Si el propósito de la teoría es explicar los fenómenos observables, la teoría misesiana de la racionalidad parece muy superior a la que se enseña en los cursos estándar de economía. A la pregunta de «¿Por qué la gente invirtió en empresas de peajes no rentables?» podemos deducir la respuesta que daría Mises: valoraban más los beneficios personales y comunales que proporcionaban las carreteras que los dividendos de una empresa rentable.
Las implicaciones de esta historia también son relevantes para el análisis contemporáneo. Las carreteras construidas por particulares no son sólo cosa del pasado. Incluso hoy en día, muchos caminos vecinales son de mantenimiento privado, y a menudo se combate el «polizones» añadiendo cláusulas a las hipotecas que obligan a los propietarios a contribuir al coste del mantenimiento de las carreteras. Algunos contratos de arrendamiento comercial tienen cláusulas similares, y podríamos preguntarnos por qué no son más comunes. La mayoría de las empresas alquilan los edificios en los que operan, y los inmuebles comerciales no son comercializables si no están conectados a una carretera. Incluso en el caso de las autopistas e interestatales, los empresarios han desarrollado medios innovadores para monetizar las vías de comunicación sin los problemas del free-rider, como debe saber cualquiera que haya visto una valla publicitaria. Las carreteras públicas, en esencia, sirven como subvenciones de facto para las empresas privadas (a menudo grandes corporaciones nacionales) a expensas de los contribuyentes locales.

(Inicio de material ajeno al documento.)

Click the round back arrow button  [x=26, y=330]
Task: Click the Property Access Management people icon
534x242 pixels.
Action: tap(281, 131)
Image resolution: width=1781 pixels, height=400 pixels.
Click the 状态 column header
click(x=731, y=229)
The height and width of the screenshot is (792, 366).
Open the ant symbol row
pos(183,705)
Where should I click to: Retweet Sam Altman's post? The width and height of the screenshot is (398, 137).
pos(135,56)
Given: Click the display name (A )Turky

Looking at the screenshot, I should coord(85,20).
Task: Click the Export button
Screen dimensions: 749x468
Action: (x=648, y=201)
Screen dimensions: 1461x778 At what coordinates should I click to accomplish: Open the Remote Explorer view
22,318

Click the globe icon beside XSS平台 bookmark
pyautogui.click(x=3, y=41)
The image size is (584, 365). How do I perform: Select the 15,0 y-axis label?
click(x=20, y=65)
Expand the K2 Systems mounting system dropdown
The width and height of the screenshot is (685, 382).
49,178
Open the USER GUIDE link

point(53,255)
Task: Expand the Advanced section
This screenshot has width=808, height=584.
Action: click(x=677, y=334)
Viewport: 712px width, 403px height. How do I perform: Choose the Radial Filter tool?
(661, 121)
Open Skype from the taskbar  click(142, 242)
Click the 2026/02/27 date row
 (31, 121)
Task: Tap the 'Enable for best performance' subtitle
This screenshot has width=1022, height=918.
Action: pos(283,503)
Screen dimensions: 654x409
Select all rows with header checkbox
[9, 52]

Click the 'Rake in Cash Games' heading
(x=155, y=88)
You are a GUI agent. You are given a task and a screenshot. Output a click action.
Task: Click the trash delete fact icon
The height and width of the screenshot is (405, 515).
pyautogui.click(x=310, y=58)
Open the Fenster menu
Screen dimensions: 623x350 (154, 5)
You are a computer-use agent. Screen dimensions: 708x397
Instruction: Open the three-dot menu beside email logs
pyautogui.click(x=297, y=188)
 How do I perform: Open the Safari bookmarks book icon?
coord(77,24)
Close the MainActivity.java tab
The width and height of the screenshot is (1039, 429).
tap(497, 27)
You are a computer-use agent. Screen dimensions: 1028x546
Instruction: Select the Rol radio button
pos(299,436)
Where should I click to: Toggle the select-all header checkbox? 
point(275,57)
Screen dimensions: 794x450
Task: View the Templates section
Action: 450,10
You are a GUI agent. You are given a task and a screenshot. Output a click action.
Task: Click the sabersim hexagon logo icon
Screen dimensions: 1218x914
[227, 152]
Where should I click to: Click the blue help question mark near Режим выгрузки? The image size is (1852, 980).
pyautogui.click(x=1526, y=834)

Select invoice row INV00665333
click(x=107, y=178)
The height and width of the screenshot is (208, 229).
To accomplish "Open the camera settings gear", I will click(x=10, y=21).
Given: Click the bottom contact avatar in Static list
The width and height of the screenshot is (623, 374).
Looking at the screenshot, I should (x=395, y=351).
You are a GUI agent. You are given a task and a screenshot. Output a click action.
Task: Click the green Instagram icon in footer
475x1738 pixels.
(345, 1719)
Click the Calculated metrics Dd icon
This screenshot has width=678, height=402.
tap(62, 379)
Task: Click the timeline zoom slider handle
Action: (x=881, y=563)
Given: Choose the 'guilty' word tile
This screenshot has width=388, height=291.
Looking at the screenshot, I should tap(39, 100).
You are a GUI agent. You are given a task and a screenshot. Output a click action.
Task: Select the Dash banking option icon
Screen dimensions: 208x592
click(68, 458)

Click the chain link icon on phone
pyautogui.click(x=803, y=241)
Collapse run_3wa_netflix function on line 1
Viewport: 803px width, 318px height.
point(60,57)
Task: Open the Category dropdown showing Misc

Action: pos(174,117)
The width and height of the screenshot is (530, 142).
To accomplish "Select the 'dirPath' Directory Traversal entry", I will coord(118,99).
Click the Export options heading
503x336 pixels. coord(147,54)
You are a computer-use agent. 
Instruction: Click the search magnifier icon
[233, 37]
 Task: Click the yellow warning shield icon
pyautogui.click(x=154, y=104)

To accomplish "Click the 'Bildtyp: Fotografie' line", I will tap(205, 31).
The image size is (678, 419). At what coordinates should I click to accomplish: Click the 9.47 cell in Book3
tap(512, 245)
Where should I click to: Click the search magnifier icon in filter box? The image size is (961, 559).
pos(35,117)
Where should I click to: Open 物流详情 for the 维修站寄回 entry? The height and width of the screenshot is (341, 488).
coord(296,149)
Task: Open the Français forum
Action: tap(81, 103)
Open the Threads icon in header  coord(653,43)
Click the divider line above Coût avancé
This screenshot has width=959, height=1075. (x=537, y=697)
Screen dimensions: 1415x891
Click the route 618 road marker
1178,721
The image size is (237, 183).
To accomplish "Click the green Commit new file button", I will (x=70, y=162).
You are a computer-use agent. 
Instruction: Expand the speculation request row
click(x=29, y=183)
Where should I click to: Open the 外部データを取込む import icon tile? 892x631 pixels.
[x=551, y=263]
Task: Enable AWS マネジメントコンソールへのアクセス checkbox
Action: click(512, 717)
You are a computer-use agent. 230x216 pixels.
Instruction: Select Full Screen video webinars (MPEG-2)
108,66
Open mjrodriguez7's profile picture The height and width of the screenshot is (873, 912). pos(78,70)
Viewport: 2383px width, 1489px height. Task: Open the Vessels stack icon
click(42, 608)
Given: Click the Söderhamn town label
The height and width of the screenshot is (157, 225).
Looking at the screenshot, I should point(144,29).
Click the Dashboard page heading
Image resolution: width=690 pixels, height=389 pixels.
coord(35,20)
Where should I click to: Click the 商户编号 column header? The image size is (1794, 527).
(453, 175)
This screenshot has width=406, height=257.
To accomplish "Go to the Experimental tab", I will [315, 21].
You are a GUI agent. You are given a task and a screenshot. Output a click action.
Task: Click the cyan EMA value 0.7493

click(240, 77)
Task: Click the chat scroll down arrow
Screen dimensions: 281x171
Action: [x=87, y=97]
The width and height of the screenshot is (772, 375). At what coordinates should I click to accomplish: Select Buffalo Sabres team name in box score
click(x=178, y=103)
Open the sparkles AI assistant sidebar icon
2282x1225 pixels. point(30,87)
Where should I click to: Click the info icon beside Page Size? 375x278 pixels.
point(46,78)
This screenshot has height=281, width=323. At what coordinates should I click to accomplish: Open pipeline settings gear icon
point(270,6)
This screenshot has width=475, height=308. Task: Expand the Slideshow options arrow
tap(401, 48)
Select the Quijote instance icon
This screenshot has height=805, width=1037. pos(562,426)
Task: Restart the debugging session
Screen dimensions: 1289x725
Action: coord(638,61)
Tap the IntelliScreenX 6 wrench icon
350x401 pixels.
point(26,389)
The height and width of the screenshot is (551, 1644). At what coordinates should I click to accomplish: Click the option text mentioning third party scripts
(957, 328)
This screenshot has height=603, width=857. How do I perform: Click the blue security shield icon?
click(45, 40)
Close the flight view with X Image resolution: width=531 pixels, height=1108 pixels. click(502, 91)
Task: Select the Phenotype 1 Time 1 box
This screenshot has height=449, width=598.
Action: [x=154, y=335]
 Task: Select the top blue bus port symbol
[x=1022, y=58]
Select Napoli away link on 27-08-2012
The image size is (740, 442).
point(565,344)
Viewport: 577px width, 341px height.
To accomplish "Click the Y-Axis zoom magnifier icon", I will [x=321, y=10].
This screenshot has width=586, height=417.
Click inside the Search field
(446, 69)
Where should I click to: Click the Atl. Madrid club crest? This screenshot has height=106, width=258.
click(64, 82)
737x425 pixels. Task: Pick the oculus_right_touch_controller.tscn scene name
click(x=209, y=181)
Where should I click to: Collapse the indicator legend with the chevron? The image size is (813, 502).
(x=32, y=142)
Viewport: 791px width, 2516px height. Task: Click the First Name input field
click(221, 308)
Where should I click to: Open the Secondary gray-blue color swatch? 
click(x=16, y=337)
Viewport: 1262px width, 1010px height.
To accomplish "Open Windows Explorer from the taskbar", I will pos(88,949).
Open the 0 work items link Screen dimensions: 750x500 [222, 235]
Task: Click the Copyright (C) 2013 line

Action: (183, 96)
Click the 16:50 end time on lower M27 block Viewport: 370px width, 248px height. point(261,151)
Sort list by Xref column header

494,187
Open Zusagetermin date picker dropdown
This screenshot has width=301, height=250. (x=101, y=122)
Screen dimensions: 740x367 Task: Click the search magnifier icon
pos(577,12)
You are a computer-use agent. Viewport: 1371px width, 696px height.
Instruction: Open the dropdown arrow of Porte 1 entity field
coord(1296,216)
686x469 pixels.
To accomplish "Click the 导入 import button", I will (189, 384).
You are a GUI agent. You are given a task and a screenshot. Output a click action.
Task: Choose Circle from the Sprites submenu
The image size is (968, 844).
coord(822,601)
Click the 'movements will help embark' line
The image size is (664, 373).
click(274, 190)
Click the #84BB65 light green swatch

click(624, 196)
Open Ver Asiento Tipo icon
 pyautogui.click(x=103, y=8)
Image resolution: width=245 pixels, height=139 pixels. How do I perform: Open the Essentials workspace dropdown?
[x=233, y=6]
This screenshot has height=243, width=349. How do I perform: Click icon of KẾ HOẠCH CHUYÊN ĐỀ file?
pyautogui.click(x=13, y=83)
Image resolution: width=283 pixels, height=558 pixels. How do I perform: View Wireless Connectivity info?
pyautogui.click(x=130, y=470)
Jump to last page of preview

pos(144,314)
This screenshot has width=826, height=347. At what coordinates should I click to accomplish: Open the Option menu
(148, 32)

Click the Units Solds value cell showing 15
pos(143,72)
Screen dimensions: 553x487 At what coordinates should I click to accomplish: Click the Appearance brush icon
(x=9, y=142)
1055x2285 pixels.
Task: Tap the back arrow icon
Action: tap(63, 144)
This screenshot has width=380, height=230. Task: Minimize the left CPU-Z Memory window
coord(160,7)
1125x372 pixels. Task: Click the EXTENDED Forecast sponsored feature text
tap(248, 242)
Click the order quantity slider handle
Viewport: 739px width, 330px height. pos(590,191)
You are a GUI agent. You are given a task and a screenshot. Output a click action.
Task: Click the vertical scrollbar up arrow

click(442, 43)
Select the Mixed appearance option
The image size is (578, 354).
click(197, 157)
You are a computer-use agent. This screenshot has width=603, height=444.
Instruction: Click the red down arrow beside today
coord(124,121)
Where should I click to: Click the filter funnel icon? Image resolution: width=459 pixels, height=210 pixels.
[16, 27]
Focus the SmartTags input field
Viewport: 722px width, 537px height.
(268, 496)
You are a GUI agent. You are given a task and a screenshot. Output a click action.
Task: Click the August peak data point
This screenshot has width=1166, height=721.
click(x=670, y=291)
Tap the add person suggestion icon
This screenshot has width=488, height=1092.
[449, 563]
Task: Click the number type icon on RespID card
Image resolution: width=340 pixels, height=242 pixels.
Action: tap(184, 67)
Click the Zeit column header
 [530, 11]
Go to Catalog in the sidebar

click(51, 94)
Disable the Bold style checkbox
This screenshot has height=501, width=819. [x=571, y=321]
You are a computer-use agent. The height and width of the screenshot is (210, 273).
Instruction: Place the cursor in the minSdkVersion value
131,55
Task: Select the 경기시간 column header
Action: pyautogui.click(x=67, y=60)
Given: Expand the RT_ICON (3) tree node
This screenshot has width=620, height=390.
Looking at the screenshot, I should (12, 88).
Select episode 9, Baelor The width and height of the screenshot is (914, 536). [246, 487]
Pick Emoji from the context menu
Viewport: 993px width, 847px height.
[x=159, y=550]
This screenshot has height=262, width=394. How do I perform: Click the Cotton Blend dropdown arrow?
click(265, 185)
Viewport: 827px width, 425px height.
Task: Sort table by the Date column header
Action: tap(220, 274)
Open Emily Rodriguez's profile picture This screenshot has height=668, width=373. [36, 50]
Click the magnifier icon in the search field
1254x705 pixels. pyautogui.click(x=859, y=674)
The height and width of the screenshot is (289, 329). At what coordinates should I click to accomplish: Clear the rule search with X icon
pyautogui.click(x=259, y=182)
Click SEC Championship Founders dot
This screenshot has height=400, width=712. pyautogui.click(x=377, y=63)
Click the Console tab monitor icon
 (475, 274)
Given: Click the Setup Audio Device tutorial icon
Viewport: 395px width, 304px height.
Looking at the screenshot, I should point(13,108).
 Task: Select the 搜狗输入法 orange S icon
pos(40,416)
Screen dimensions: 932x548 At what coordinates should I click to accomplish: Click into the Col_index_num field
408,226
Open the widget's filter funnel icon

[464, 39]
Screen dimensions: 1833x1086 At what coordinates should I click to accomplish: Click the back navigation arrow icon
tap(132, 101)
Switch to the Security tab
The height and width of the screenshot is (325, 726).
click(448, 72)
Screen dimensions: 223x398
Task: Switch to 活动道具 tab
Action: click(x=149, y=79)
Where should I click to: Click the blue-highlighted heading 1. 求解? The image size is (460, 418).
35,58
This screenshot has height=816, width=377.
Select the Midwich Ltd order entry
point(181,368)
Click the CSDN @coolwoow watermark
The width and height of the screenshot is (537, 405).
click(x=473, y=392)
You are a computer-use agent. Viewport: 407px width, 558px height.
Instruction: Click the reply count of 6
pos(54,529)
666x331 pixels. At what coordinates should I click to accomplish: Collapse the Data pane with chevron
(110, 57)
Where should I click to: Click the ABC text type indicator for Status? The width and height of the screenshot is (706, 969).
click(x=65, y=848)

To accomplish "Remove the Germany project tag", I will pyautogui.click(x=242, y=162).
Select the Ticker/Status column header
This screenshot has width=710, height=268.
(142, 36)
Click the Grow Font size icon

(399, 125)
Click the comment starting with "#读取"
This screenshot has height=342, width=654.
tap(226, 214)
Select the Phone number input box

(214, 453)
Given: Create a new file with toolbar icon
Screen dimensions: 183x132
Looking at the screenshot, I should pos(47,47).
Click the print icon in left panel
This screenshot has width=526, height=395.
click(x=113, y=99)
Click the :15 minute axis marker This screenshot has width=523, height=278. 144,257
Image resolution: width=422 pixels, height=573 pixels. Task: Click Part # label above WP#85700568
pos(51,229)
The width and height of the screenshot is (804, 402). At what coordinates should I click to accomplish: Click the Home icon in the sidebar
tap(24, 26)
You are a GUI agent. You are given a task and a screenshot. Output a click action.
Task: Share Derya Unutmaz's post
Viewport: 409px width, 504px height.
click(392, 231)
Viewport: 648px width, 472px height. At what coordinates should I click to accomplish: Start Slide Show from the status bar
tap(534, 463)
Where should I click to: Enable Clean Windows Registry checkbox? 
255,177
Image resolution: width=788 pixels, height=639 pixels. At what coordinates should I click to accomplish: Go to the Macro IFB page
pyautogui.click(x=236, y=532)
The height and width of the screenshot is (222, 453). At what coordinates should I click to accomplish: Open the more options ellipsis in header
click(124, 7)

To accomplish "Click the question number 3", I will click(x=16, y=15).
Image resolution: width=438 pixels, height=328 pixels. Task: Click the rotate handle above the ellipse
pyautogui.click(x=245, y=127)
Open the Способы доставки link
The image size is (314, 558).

Pero incluso si los negocios privados se conformaran con que sus clientes atravesaran un terreno sin pavimentar para visitarlos, la historia de los primeros años de América demuestra que los residentes de una comunidad no tienen que ser coaccionados para financiar la construcción de carreteras. La pregunta adecuada no es «¿quién construirá las carreteras?», sino «¿quién las pagará sin impuestos?». Y la respuesta, históricamente hablando, parece ser cualquiera que se beneficie de ellas.